Martyrs’ Day marks an important event on the Myanmar calendar, commemorating the assassinations of Gen. Aung San and eight colleagues on July 19, 1947.
Daw Aung San Suu Kyi has not been allowed to mark the annual event since the military seized power in a coup in February 2021. Nor has junta boss Min Aung Hlaing attended the Martyrs’ Day commemoration. Last year’s event was attended by deputy junta chief Soe Win. But this year, the regime downgraded the event, sending only Deputy Prime Minister and Transportation Minister Tin Aung San to attend.
Under the National League for Democracy government, Martyrs’ Day was celebrated as a national event attended by the head of state. Min Aung Hlaing and then Vice-President Myint Swe (who has been serving as acting president of the regime) joined Daw Aung San Suu Kyi and then President U Win Myint at the annual ceremony from 2016 to 2020.
The NLD revived Martyrs’ Day as a state-level event in 2016 after winning the general election the previous year. Min Aung Hlaing attended, becoming the first army chief to join the annual ceremony since the student-led uprisings of 1988.
The first Martyrs’ Day event after the coup was attended by the junta’s religious affairs and culture minister. By sending a relatively minor official, the regime downgraded the event, just as its predecessors, the State Law and Order Restoration Council and the State Peace and Development Council, had done.

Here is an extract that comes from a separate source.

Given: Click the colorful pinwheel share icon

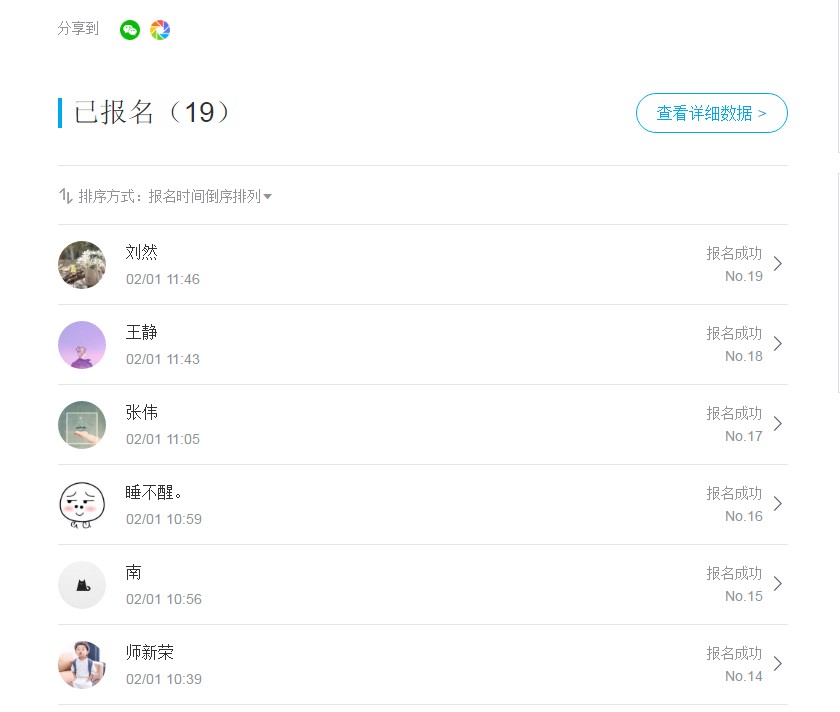Looking at the screenshot, I should click(160, 30).
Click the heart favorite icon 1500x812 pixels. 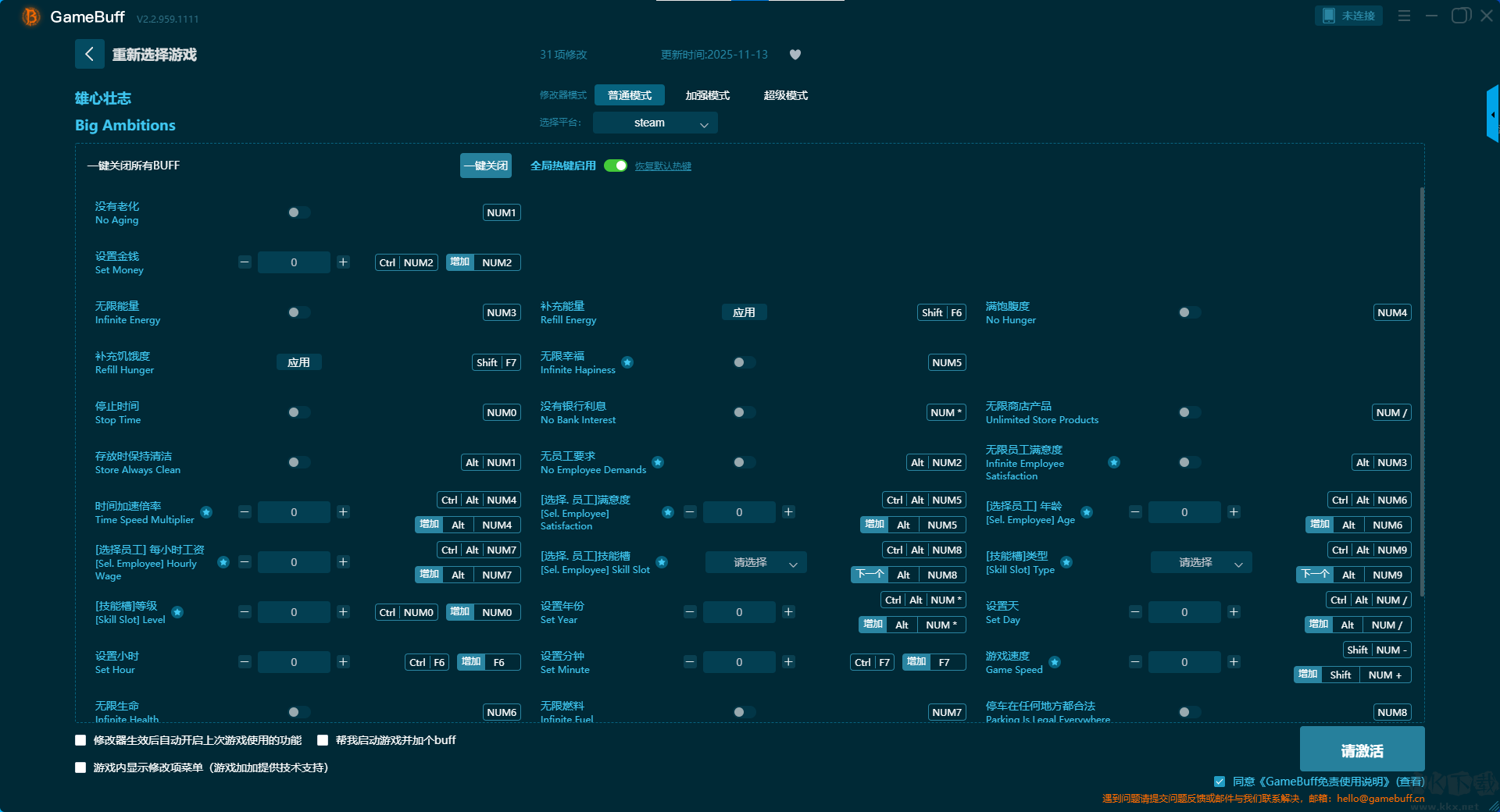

At the 2021 and 2022 events, a member of the committee for organizing Martyrs’ Day and a department head of the Yangon City Development Committee laid wreaths at the Martyrs’ Mausoleum in Yangon for Gen. Aung San on behalf of his family members.
Under former military dictator Than Shwe, Daw Aung San Suu Kyi was allowed to attend the Martyrs’ Day ceremonies though the event was downgraded from state level and only attended by the Yangon mayor or the culture minister.
Though Daw Aung San Suu Kyi was not allowed to attend this year’s event, her elder brother, 80-year-old U Aung San Oo, was present.
While Daw Aung San Suu Kyi was behind bars in Naypyitaw Prison, Myanmar’s junta-controlled Supreme Court in August last year approved the sale of her family home in Yangon, accepting a petition from her older brother U Aung San Oo to sell the house.
The lakeside villa in Yangon was the source of a bitter family dispute between the siblings for decades. In 2000, U Aung San Oo sued his sister, who was then under house arrest, claiming that the house was his.
The 78-year-old Daw Aung San Suu Kyi, who is being held in solitary confinement in Naypyitaw Prison, has been sentenced to a total of 33 years in prison.
Resistance forces staged anti-junta protests in Yangon, Mandalay, Monywa, Hpakant, Magwe, Gangaw and elsewhere to mark Martyrs’ Day.